What to do: Report every line below that contains the word "icon". Copy each such line in full.

--

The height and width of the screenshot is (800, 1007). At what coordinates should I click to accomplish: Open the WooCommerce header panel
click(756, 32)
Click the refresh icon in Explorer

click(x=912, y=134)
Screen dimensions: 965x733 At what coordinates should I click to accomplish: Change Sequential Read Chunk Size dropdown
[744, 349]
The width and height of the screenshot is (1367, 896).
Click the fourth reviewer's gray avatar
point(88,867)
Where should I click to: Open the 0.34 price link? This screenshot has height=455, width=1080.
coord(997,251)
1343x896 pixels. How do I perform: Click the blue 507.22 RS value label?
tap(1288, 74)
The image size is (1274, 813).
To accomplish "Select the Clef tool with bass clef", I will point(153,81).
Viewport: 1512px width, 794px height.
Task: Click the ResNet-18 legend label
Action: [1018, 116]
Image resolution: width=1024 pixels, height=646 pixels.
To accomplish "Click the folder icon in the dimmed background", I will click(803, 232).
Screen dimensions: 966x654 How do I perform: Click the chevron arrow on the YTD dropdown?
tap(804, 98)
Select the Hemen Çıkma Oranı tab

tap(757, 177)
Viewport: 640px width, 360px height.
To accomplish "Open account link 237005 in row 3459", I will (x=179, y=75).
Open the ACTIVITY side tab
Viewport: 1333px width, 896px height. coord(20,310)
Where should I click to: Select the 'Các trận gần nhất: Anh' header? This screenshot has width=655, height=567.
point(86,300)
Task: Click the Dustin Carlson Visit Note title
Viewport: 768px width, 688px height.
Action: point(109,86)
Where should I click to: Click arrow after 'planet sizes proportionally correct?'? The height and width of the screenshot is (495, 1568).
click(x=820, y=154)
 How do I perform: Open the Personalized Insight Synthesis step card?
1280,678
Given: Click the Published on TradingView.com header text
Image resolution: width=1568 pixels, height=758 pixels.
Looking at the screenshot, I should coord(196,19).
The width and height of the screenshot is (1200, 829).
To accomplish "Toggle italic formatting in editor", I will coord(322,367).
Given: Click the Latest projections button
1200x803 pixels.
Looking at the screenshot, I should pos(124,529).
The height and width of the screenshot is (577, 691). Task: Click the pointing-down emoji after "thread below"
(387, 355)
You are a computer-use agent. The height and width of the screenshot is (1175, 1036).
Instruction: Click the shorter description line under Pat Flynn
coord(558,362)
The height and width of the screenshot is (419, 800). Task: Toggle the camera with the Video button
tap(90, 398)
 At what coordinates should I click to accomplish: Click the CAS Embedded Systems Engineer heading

--

Output below:
Click the refresh icon in Explorer
To accomplish "Click the folder icon in the dimmed background", I will click(803, 232).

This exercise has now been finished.